**Document segment**:
[START]

On December 3, 2024, the U.S. District Court for the Eastern District of Texas issued a nationwide preliminary injunction suspending the enforcement of the Corporate Transparency Act (CTA) and its Beneficial Ownership Information (BOI) Reporting Rule.

This injunction temporarily relieves businesses, including real estate entities structured as corporations or LLCs, from the obligation to file BOI reports with the Financial Crimes Enforcement Network (FinCEN).

If you want to read more about why the court thought the Act is likely unconstitutional, be our guest.

What This Means for Your Real Estate Business

The injunction suspends the requirement for reporting companies to disclose their beneficial ownership information to FinCEN.

For companies created before 2024, this means the obligation to submit initial BOI reports by the January 1, 2025, deadline is currently on hold. For companies formed in 2024, the requirement to report within 90 days of formation is also suspended.

Even though enforcement of the Act is temporarily suspended, it's worth reviewing the details in case it is reinstated.


Who Is a Company Applicant?

For entities required to report, FinCEN identifies two categories of company applicants:

Direct Filer

This is the individual who physically or electronically filed the company’s creation or registration documents. For instance, if you or someone in your team submitted the filing to the secretary of state, that person is the direct filer.

Directs or Controls the Filing Action

If another person directed or controlled the filing process but didn’t actually submit the documents, they also qualify as a company applicant.

Example: You hire a legal professional to manage the formation of your LLC. If they control the process and another individual files the documents, both are company applicants.

Key Limitations

  • Only individuals can be reported as company applicants—entities cannot qualify.
  • A company can report no more than two company applicants.

Does This Apply to My Real Estate Business?

It might. Entities like corporations, LLCs, or any other company formed by filing documents with a state office or tribal authority fall under the category of reporting companies.

Bottom line: If you’ve registered your real estate business as an LLC or corporation, you generally qualify as a “reporting company” and are required to file (if the injunction is lifted).

[END]

**Written problem A**:
Answer these from the text on the Corporate Transparency Act:
(i) Which court issued the nationwide preliminary injunction on December 3, 2024?
(ii) Within how many days of formation were companies formed in 2024 required to report?
(iii) What is the largest number of company applicants a company can report?
**Written problem B**: In the records, shift every answer coordinate by 104 from the line with "Where should I click to: Click the Radnicki" to the line with "(x=276, y=140)". Write out only those lines, requests included.

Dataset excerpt

[START]

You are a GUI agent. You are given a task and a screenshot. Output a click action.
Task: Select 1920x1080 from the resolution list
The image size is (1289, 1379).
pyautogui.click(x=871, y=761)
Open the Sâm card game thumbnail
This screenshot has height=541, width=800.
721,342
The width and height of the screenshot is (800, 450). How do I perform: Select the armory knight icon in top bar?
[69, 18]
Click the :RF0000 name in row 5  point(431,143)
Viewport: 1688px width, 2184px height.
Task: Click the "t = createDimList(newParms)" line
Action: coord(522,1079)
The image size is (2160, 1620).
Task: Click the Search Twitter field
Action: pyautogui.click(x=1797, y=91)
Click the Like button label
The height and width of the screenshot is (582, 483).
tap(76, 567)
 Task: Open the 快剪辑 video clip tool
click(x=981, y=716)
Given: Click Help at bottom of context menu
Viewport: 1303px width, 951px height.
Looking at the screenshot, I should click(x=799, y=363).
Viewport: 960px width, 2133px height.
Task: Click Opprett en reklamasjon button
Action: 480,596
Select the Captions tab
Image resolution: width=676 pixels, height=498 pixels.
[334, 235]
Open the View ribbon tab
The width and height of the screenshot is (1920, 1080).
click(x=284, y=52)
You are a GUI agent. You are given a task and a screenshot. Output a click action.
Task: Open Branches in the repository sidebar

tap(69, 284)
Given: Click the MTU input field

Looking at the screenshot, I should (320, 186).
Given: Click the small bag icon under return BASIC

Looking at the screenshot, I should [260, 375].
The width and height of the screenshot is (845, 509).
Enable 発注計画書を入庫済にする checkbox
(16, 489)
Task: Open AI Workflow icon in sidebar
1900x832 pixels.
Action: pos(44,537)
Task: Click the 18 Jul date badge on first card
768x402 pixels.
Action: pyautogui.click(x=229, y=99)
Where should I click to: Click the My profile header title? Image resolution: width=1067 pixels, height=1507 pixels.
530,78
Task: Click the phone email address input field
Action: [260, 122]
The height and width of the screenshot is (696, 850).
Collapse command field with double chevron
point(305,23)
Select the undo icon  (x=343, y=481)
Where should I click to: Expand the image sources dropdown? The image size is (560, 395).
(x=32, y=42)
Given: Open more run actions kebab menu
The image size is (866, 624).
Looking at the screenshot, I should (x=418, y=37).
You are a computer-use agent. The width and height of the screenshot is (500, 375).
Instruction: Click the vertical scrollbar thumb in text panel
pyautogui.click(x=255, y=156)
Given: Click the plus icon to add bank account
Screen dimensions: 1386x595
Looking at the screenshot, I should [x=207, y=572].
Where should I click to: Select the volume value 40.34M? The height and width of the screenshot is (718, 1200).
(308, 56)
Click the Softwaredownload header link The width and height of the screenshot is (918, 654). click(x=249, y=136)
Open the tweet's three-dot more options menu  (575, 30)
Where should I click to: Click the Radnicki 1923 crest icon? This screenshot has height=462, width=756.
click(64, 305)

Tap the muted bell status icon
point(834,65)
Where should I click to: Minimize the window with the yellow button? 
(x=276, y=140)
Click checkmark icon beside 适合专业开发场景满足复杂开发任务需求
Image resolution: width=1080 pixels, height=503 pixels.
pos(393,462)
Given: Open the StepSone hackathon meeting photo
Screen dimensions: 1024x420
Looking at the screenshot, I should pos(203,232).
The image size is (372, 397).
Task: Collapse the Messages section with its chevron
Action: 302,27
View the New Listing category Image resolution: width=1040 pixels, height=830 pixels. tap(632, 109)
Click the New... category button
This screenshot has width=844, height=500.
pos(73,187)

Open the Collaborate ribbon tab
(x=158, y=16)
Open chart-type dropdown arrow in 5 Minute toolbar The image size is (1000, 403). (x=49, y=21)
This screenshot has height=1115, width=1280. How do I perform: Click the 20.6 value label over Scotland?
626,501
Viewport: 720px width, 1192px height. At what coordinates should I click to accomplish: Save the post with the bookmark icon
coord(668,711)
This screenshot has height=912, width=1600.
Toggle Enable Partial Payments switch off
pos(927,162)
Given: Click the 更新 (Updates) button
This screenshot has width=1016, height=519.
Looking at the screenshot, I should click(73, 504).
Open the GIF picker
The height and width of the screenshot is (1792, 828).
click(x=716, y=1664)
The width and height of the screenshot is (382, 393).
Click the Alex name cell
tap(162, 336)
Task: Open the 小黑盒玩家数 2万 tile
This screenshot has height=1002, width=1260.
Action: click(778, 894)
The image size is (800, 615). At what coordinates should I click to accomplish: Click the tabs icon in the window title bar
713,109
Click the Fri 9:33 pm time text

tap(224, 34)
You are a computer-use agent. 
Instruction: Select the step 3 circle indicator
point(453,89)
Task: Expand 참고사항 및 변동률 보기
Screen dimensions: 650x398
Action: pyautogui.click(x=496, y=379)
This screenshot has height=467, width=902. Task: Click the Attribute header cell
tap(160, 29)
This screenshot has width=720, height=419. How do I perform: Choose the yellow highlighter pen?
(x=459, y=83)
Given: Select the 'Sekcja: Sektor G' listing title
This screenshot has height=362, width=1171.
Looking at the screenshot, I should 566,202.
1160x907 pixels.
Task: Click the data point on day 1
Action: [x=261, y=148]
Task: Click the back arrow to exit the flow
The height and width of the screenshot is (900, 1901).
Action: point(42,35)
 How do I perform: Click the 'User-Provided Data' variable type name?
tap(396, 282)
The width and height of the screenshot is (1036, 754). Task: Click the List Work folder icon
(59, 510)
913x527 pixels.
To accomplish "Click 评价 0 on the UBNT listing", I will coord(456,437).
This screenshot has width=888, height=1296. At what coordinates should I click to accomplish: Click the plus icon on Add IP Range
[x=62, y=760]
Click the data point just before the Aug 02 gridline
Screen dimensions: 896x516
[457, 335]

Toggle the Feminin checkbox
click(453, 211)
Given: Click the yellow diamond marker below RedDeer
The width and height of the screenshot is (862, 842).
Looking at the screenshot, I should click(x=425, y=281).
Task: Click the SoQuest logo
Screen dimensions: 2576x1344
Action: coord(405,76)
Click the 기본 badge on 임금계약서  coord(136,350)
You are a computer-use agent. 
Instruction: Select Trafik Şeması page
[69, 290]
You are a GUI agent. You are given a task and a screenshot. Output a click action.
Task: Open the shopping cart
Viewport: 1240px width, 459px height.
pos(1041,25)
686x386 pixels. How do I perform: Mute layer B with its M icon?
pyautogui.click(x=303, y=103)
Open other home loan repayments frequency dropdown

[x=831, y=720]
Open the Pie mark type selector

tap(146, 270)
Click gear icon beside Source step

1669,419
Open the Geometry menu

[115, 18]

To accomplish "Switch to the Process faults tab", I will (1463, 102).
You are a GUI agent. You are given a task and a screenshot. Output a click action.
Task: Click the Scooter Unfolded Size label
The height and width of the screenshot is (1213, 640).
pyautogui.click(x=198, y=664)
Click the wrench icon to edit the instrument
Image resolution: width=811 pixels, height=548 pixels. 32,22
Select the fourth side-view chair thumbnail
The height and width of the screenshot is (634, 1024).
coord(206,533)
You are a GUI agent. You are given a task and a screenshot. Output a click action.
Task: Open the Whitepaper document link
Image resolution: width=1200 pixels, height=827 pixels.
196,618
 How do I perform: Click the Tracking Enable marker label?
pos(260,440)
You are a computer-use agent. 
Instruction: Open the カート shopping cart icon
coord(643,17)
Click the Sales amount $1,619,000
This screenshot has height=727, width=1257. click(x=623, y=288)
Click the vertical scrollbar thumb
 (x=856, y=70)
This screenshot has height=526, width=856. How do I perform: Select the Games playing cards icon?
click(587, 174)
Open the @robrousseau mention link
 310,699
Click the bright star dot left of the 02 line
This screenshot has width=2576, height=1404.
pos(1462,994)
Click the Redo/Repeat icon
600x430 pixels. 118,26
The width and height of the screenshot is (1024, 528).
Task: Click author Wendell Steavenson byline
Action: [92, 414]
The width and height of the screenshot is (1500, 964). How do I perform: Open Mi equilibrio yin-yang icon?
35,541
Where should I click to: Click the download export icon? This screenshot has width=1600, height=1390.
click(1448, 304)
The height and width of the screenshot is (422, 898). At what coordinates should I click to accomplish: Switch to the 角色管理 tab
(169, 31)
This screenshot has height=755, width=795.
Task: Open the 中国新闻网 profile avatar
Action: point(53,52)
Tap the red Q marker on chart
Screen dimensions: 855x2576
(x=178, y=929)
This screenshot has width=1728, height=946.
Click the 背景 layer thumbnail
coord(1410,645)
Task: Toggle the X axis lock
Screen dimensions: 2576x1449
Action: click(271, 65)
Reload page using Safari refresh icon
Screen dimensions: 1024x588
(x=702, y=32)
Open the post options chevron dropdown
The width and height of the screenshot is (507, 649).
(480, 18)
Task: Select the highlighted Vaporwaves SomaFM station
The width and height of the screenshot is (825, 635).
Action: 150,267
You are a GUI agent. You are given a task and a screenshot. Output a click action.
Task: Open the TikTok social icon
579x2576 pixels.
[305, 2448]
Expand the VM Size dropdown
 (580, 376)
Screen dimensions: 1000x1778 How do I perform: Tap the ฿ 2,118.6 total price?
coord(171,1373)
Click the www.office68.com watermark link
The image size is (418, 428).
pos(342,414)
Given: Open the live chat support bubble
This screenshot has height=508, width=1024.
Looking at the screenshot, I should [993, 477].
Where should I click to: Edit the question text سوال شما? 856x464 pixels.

[END]

**Final result A**:
(i) The U.S. District Court for the Eastern District of Texas
(ii) 90 days
(iii) Two

**Final result B**:
Where should I click to: Click the Radnicki 1923 crest icon? This screenshot has height=462, width=756.
click(168, 409)

Tap the muted bell status icon
point(938,169)
Where should I click to: Minimize the window with the yellow button? 
(x=380, y=244)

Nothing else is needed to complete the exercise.